Esse mecanismo existe justamente para permitir que o consumidor não fique refém de uma única instituição financeira, podendo buscar condições mais vantajosas ao longo do tempo, especialmente quando percebe que as taxas de administração ou de carregamento cobradas pela instituição atual estão acima do praticado pelo mercado.
Situações em que a recusa pode ser considerada indevida
Entre as situações observadas na prática está a exigência, pela instituição de origem, de documentos ou justificativas não previstas em norma para autorizar a portabilidade, bem como a demora excessiva na liberação dos recursos após a solicitação formal do participante. Também é possível encontrar casos em que a instituição de origem tenta reter o cliente por meio de ofertas de última hora, atrasando deliberadamente o processo de transferência enquanto tenta convencê-lo a desistir da portabilidade.
Quando a instituição financeira não apresenta justificativa compatível com a regulamentação do setor para negar ou atrasar a portabilidade, o participante pode ter seu direito de transferência sendo indevidamente restringido. A análise dessas situações, incluindo a verificação dos prazos regulamentares aplicáveis, é um dos pontos observados por João Luiz de Lima Oliveira Junior ao avaliar reclamações de participantes de planos de previdência privada.

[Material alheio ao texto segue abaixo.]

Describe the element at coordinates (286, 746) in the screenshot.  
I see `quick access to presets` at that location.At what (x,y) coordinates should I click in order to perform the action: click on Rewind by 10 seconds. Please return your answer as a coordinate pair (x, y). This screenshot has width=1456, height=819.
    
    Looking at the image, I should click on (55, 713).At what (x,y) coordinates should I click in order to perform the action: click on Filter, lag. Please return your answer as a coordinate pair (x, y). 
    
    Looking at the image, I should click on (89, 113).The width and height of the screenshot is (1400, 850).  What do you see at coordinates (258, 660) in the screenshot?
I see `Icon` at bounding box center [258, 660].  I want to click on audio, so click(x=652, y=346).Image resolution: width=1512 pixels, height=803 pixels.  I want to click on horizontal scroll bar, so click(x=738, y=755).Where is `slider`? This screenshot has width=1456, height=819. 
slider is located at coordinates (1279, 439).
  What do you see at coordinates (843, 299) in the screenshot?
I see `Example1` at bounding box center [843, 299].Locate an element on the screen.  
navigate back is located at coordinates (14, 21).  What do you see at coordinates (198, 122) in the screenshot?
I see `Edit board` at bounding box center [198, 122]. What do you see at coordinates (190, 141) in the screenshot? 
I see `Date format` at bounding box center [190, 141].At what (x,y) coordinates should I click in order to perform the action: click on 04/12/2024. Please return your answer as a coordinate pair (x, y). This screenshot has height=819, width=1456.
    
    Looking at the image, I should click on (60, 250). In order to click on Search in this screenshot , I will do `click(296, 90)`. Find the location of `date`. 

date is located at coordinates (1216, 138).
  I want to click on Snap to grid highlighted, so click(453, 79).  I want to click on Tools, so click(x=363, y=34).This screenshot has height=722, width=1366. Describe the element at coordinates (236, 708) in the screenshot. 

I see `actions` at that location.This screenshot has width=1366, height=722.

Caminhos para contestar a negativa de portabilidade
O primeiro passo recomendado é formalizar o pedido de portabilidade por escrito, guardando o protocolo de solicitação e qualquer resposta recebida da instituição de origem, de modo a comprovar a data em que o processo foi iniciado. Caso a instituição não conclua a transferência dentro do prazo regulamentar, ou exija condições não previstas em norma, o participante pode registrar reclamação junto aos órgãos reguladores do setor e à ouvidoria da própria instituição financeira.
Quando a solução não é alcançada pela via administrativa, a análise sobre a viabilidade de medida judicial para assegurar a portabilidade, incluindo eventual pedido de reparação por prejuízos decorrentes da demora, deve considerar as circunstâncias específicas de cada caso. Esse acompanhamento integra o trabalho de João Luiz de Lima Oliveira Junior e do escritório Solino e Oliveira Advogados Associados em demandas relacionadas a contratos financeiros e direitos do consumidor em produtos de previdência privada.
Conclusão
A portabilidade de previdência privada é um direito que amplia a liberdade do consumidor de buscar melhores condições para seus investimentos de longo prazo, mas sua efetivação pode esbarrar em resistências das instituições de origem. Formalizar o pedido por escrito, acompanhar os prazos regulamentares e buscar orientação diante de recusas ou atrasos injustificados são cuidados que ajudam a garantir esse direito, tema que integra a atuação do advogado João Luiz de Lima Oliveira Junior em Direito do Consumidor.